» Required task
Copy out the lines from the one containing "Show the contract" through the one containing "Action: [x=147, y=5]", both included, exactly as they stand and with nothing added.

[BEGIN]

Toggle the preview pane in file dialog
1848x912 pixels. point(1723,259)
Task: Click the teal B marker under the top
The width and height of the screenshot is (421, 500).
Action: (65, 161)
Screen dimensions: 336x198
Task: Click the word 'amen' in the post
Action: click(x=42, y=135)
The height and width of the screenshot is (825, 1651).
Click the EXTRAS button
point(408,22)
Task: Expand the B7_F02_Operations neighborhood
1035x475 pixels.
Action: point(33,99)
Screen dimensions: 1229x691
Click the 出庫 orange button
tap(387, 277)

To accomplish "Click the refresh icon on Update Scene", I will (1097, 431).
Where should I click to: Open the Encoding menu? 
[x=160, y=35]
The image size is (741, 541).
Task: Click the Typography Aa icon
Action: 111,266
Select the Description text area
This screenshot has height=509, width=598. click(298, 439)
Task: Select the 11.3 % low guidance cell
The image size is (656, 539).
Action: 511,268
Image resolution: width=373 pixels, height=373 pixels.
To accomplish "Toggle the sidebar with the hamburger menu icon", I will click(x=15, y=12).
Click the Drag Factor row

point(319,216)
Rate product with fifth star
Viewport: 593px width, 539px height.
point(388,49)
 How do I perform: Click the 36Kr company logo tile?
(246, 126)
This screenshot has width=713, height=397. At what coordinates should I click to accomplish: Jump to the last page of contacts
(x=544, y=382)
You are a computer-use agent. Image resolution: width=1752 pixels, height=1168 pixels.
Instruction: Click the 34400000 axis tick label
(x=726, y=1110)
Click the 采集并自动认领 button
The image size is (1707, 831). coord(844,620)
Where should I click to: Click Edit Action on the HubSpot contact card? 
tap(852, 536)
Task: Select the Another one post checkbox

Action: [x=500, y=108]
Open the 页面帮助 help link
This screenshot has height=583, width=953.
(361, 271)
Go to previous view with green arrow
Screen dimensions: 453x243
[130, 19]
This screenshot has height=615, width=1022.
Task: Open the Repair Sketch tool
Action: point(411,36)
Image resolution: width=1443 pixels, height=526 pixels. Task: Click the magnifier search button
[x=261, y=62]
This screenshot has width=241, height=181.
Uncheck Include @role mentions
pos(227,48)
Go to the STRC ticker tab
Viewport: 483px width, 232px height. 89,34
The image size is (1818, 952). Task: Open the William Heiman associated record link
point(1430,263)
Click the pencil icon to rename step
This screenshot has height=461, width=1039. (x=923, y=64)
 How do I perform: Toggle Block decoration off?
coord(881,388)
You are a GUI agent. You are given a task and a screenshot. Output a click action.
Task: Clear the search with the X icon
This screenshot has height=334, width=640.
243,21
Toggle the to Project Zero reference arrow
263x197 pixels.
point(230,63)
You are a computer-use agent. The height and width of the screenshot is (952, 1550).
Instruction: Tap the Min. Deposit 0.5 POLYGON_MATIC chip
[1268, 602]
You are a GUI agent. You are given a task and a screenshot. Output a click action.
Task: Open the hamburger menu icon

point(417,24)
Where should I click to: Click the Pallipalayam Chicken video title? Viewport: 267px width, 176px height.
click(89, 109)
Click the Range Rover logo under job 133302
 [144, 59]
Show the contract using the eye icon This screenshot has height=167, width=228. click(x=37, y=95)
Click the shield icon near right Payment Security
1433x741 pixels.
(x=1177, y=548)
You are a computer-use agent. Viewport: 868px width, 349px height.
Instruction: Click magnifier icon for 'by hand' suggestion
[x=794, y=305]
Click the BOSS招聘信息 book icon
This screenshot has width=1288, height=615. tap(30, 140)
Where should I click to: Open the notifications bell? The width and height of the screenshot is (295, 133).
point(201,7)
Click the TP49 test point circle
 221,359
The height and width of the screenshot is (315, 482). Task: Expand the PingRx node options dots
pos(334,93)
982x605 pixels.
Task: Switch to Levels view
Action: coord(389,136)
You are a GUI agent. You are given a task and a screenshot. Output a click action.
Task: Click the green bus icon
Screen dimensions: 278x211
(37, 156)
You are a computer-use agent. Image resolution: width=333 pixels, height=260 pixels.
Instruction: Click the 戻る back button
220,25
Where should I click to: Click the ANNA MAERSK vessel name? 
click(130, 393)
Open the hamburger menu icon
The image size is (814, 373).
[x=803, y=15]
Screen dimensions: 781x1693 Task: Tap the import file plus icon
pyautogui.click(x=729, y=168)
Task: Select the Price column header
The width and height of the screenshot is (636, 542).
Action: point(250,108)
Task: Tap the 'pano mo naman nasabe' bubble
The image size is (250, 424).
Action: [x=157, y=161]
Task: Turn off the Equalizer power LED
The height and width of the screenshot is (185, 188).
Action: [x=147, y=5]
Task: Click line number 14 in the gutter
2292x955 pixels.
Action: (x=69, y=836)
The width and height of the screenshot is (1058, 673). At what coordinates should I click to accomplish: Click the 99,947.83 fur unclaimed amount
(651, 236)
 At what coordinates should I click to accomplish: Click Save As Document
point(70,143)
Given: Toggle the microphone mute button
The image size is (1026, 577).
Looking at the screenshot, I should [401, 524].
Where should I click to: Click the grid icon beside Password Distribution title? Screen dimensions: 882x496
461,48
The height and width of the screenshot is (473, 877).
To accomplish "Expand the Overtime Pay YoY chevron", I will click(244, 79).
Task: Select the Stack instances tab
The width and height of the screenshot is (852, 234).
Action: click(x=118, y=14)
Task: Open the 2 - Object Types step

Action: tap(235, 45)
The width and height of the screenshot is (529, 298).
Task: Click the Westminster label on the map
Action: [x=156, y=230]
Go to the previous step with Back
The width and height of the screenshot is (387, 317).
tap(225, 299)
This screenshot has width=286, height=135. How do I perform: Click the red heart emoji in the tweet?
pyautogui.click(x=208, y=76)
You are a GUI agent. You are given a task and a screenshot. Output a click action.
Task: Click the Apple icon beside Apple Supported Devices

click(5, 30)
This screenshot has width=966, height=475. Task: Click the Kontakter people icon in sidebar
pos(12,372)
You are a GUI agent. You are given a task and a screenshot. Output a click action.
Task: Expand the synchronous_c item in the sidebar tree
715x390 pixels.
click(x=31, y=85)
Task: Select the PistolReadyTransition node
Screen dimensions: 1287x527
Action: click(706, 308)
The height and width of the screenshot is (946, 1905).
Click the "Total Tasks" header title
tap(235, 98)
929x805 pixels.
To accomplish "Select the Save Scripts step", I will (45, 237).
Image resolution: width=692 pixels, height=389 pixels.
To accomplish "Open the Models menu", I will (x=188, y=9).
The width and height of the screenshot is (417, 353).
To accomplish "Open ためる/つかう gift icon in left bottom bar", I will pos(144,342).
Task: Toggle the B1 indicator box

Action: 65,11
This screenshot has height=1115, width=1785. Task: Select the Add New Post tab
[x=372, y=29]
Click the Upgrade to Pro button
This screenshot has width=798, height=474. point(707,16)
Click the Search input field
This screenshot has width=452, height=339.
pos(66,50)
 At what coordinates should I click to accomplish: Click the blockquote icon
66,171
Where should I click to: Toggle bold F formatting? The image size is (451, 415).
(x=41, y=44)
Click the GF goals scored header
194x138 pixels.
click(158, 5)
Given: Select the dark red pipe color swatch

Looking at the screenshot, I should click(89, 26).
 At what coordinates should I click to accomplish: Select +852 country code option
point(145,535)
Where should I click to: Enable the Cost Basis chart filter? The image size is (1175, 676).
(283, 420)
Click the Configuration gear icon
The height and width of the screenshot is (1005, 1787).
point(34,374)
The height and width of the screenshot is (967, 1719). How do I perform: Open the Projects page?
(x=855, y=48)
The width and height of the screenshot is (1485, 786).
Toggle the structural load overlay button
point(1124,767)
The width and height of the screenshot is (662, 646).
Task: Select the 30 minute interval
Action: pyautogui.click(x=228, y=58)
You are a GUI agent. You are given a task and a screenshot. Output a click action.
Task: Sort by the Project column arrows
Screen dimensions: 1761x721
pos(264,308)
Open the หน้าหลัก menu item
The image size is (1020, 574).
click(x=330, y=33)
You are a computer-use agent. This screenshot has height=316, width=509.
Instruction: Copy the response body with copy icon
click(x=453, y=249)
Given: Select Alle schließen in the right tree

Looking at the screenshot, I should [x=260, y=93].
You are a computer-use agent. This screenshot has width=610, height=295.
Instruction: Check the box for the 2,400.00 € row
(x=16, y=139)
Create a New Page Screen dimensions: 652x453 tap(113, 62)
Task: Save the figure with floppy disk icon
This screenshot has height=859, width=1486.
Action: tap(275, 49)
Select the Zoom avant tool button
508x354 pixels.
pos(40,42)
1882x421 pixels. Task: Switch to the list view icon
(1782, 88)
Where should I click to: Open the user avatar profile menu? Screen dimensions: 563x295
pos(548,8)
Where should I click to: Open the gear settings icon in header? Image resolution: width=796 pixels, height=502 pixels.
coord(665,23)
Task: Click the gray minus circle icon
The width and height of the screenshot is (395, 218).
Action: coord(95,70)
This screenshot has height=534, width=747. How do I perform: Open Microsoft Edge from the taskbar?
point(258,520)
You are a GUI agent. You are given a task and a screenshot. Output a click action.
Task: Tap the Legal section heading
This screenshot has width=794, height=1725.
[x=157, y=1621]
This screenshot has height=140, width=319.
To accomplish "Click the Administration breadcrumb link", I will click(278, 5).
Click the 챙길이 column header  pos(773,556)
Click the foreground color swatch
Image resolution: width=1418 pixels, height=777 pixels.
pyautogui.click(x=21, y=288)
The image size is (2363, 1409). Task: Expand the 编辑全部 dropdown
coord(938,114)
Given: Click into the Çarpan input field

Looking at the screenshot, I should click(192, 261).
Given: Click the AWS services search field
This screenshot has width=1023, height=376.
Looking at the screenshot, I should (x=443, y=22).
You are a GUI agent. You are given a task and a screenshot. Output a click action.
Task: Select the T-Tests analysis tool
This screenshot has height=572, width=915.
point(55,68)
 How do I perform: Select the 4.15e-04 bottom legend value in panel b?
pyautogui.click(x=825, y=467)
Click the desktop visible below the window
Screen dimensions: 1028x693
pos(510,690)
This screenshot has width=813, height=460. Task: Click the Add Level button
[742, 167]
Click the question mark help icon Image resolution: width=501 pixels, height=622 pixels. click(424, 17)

[END]

» Full response
Show the contract using the eye icon This screenshot has height=167, width=228. click(x=37, y=95)
Click the shield icon near right Payment Security
1433x741 pixels.
(x=1177, y=548)
You are a computer-use agent. Viewport: 868px width, 349px height.
Instruction: Click magnifier icon for 'by hand' suggestion
[x=794, y=305]
Click the BOSS招聘信息 book icon
This screenshot has width=1288, height=615. tap(30, 140)
Where should I click to: Open the notifications bell? The width and height of the screenshot is (295, 133).
point(201,7)
Click the TP49 test point circle
 221,359
The height and width of the screenshot is (315, 482). Task: Expand the PingRx node options dots
pos(334,93)
982x605 pixels.
Task: Switch to Levels view
Action: coord(389,136)
You are a GUI agent. You are given a task and a screenshot. Output a click action.
Task: Click the green bus icon
Screen dimensions: 278x211
(37, 156)
You are a computer-use agent. Image resolution: width=333 pixels, height=260 pixels.
Instruction: Click the 戻る back button
220,25
Where should I click to: Click the ANNA MAERSK vessel name? 
click(130, 393)
Open the hamburger menu icon
The image size is (814, 373).
[x=803, y=15]
Screen dimensions: 781x1693 Task: Tap the import file plus icon
pyautogui.click(x=729, y=168)
Task: Select the Price column header
The width and height of the screenshot is (636, 542).
Action: point(250,108)
Task: Tap the 'pano mo naman nasabe' bubble
The image size is (250, 424).
Action: [x=157, y=161]
Task: Turn off the Equalizer power LED
The height and width of the screenshot is (185, 188).
Action: [x=147, y=5]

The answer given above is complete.